Still, you assume that the hospital wouldn’t let him perform surgery if he wasn’t able to. Unfortunately, that’s not always the case. Sometimes, until something goes wrong, nothing is done to keep elderly surgeons out of the operating room.
No mandatory retirement age
Surgeons, like all of us, have some loss of cognition, hearing, vision, balance and other functions as they age. Like everyone else, some experience a steeper decline than others. They can’t legally be forced to retire simply due to age any more than people in most other lines of work.
That means hospitals and other medical facilities have to ensure that their surgeons, like all of their doctors, are able to provide patients with the required standard of care. However, colleagues can be hesitant to report concerning behavior and many surgeons fail to recognize it in themselves. One surgeon says, “The public believes we police ourselves as a profession. We don’t, at least not very well.”
Required evaluations can help
Some hospitals are implementing required evaluation programs for surgeons when they reach a specified age. This can help them identify the relatively few who are no longer able to safely perform surgery – particularly long and/or intricate procedures.
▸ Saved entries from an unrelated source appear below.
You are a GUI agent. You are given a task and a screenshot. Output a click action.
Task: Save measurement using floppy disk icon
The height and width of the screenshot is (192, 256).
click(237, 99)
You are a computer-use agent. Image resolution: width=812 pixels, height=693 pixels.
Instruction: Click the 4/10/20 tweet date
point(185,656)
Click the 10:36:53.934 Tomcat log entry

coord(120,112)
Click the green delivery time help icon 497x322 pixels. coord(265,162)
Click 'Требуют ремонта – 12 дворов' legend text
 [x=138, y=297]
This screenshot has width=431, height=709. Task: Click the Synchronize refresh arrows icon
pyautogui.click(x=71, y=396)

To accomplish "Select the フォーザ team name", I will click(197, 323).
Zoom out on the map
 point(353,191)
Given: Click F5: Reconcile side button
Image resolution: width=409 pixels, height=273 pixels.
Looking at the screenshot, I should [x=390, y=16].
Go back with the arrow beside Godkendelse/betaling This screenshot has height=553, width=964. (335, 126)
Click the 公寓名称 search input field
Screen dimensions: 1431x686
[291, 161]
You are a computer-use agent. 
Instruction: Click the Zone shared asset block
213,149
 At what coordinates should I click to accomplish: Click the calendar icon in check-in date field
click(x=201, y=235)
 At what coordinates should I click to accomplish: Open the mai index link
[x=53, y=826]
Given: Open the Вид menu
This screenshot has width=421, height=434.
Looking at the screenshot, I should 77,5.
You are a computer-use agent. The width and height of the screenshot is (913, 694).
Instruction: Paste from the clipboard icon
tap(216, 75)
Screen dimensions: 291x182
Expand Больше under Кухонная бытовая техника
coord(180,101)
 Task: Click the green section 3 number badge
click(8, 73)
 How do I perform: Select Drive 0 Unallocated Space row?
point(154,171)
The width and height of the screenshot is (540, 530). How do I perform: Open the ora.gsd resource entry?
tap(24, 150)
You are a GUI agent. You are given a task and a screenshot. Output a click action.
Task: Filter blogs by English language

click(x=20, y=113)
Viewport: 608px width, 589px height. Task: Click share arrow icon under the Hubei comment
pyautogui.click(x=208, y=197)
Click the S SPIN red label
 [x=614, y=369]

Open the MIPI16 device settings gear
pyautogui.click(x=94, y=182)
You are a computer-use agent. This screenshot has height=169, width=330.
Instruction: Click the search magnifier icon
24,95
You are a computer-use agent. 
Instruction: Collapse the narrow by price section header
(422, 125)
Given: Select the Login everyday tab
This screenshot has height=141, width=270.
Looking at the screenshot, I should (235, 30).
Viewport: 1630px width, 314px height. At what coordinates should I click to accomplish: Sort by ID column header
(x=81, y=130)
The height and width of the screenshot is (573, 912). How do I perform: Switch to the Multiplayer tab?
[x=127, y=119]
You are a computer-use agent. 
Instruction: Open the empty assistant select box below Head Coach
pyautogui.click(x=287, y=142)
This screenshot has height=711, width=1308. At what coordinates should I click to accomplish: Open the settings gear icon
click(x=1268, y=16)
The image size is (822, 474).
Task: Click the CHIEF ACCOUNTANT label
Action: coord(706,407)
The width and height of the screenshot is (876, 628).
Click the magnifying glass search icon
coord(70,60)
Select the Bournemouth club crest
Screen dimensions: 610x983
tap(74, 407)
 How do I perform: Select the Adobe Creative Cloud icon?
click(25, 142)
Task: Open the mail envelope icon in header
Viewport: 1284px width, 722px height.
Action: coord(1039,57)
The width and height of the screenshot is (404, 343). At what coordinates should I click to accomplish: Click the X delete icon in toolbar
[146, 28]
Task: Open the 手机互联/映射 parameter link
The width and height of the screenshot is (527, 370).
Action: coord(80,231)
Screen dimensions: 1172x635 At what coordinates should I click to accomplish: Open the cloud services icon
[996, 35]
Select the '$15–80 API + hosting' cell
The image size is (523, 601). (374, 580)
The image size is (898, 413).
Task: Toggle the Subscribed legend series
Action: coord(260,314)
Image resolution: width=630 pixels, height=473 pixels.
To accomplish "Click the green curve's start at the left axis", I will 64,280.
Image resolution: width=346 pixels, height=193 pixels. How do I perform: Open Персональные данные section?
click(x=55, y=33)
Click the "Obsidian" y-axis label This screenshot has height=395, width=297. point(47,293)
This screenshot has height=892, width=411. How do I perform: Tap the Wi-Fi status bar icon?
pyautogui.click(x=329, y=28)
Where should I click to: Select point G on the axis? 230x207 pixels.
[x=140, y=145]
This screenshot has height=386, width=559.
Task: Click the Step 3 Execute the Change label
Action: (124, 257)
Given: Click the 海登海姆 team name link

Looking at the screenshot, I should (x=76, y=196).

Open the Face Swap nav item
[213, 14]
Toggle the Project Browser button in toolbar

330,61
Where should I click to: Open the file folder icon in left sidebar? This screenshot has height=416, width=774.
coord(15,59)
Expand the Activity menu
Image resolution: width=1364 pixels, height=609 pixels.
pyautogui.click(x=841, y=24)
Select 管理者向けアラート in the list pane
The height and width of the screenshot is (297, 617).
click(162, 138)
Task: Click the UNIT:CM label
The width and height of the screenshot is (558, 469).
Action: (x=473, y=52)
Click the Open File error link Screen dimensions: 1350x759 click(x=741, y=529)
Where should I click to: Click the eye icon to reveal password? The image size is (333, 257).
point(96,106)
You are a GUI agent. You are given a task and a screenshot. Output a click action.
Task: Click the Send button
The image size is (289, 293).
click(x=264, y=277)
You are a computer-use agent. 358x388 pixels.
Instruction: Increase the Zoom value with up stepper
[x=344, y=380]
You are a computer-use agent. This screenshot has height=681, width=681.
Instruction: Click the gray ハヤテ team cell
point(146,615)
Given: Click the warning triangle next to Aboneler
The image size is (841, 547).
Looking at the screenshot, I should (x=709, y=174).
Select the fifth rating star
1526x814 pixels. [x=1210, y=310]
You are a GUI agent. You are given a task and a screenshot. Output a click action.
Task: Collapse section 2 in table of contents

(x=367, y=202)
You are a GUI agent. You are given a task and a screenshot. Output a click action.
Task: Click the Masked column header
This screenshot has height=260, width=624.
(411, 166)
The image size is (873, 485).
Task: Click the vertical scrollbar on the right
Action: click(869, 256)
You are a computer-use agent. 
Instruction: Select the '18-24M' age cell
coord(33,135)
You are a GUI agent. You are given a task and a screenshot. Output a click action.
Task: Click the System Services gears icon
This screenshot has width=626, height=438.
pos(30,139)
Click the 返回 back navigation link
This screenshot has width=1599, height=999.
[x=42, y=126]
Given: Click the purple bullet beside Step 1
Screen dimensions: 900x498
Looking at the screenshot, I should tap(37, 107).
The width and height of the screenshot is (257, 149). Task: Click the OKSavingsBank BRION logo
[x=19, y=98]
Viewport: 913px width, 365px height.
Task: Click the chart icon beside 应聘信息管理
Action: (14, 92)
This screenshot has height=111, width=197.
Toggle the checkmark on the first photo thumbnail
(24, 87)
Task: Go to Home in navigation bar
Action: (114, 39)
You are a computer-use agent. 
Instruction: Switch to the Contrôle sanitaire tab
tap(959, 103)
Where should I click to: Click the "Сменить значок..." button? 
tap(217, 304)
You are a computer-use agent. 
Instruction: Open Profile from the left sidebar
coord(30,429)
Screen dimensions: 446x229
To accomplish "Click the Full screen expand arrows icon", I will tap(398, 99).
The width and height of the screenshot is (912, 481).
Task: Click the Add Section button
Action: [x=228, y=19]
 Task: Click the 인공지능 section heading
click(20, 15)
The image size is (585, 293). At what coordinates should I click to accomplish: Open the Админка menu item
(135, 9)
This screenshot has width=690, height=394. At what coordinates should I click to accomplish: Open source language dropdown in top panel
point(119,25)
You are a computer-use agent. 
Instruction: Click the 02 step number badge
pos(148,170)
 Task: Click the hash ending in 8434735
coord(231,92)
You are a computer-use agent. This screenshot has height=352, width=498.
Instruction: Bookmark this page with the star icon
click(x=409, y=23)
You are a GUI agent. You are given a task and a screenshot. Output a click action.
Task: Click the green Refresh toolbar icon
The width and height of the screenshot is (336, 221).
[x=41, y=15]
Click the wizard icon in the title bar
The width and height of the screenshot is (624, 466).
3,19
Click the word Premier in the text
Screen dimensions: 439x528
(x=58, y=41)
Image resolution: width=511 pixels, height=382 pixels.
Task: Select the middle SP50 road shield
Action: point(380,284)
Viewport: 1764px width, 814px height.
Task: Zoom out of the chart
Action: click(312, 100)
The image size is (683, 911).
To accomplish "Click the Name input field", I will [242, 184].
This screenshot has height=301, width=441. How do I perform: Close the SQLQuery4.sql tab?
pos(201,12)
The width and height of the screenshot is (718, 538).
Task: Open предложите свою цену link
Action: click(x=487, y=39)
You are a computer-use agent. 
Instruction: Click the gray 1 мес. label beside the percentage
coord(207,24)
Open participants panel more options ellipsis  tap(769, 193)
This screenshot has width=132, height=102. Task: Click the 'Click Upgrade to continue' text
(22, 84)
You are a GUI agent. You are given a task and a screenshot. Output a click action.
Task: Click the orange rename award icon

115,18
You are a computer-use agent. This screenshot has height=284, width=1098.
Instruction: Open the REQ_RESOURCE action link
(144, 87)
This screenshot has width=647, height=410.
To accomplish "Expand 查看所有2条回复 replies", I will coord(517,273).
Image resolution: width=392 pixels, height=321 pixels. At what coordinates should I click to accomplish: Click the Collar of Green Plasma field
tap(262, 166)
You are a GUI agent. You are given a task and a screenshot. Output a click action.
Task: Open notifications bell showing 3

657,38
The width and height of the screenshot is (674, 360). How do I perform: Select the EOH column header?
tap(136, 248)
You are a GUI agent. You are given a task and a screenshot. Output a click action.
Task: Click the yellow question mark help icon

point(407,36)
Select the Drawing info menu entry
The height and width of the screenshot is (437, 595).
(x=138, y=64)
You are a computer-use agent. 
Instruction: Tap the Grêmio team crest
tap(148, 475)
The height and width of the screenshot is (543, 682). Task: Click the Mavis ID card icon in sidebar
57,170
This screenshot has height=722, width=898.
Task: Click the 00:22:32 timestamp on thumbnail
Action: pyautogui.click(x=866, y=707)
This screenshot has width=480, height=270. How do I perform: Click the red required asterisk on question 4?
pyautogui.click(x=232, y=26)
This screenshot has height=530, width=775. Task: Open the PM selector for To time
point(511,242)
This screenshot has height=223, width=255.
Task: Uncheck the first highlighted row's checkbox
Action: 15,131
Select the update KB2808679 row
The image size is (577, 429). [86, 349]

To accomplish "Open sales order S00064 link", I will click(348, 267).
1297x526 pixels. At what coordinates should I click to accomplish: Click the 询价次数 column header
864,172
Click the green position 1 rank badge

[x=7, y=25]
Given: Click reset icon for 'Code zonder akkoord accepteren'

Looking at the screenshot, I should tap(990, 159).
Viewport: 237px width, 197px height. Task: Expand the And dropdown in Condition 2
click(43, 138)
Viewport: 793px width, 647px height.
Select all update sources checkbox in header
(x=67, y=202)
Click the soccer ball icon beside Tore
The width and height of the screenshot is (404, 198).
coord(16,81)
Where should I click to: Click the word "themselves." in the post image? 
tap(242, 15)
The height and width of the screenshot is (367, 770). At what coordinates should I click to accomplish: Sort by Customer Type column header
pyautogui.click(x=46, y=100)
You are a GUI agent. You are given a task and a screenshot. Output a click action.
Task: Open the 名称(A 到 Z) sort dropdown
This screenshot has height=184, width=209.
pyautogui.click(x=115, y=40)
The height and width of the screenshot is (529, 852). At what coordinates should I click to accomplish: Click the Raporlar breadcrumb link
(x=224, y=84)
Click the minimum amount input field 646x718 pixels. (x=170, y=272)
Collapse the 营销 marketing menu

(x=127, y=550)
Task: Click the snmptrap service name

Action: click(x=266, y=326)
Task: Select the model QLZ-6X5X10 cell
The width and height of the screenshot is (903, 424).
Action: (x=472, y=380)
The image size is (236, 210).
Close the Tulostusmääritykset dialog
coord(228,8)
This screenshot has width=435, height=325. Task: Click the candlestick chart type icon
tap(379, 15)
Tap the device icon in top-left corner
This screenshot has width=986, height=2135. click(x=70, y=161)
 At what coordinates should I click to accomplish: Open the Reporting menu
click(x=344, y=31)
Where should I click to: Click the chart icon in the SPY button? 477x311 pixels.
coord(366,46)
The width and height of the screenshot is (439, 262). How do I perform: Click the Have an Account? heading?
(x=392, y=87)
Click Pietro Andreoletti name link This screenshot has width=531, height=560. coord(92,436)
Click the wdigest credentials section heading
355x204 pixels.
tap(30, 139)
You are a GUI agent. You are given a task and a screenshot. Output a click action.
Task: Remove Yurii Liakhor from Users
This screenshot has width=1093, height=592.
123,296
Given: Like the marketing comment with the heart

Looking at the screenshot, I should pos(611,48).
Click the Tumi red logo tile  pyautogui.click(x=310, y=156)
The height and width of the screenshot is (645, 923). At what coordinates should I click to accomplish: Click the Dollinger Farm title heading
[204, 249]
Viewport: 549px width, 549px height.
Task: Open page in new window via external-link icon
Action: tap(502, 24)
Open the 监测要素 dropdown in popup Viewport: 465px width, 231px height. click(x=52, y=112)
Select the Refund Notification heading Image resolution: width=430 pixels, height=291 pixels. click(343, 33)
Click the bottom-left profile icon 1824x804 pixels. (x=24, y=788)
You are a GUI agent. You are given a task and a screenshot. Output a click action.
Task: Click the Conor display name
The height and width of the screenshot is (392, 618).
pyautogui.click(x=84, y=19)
Of course, surgeons of all ages can make serious and harmful errors. It’s always important to find out how a mistake happened and who besides the surgeon themselves may have liability. If a hospital was aware – or should have been aware — that a surgeon wasn’t up to the job, they could be held liable as well. With experienced legal guidance, you can seek the compensation and justice you deserve from all the appropriate parties.